Western Brands Try E-commerce Road to China 西方品牌借网店来中国闯市场
US apparel maker Cherokee (Nasdaq: CHKE) made a strategic gamble last week when it largely circumvented China’s traditional retail store network and opened a shop on the Internet, highlighting an emerging new path for foreign mid-sized brands into the lucrative sector. (company announcement) Unlike real-world shops, online stores are much cheaper to set up and also target an e-commerce market set to become the world’s largest over the next decade.
While the e-commerce route holds great promise for these smaller Western brands and retailers, such companies could still easily suffer similar setbacks to much bigger names like electronics giant Best Buy (NYSE: BBY), which pulled out of China in 2011 due to lack of name recognition in the crowded market.

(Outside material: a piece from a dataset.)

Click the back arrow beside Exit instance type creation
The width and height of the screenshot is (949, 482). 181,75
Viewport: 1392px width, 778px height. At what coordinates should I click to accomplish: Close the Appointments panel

The lower barriers to entry also mean online competition is likely to intensify, forcing both Chinese and Western brands and retailers to spend big money on advertising and other promotion just to get noticed.
Cherokee’s newly announced move will see it pair with local retailer RT Mart to open its online store on the popular TMall platform operated by e-commerce giant Alibaba. While Cherokee actually entered the China market two years ago in a more traditional partnership with RT Mart, sales through that channel have been limited due to the Chinese retailer’s relatively limited scope of about 200 stores nationwide.
The new TMall presence will instantly make Cherokee’s brands available to the millions of people who use the online platform, which generated $9 billion in apparel sales last year. Cherokee’s TMall store will put it online alongside other major Western names like Nike, Levi’s and Gap, which also operate traditional store networks that have cost millions of dollars and years to set up.
The potential of e-commerce is huge in China, where traditional retail store networks are less developed and many young consumers like comparing products online and having goods shipped directly to their homes. E-commerce sales in China rose 30 percent in 2011, as 200 million Chinese purchased 588 billion yuan, or nearly $100 billion, worth of products online, according to government figures. New data showed growth continued to rise 33.5 percent in Shanghai, China’s commercial capital, over the just-concluded Chinese New Year holiday.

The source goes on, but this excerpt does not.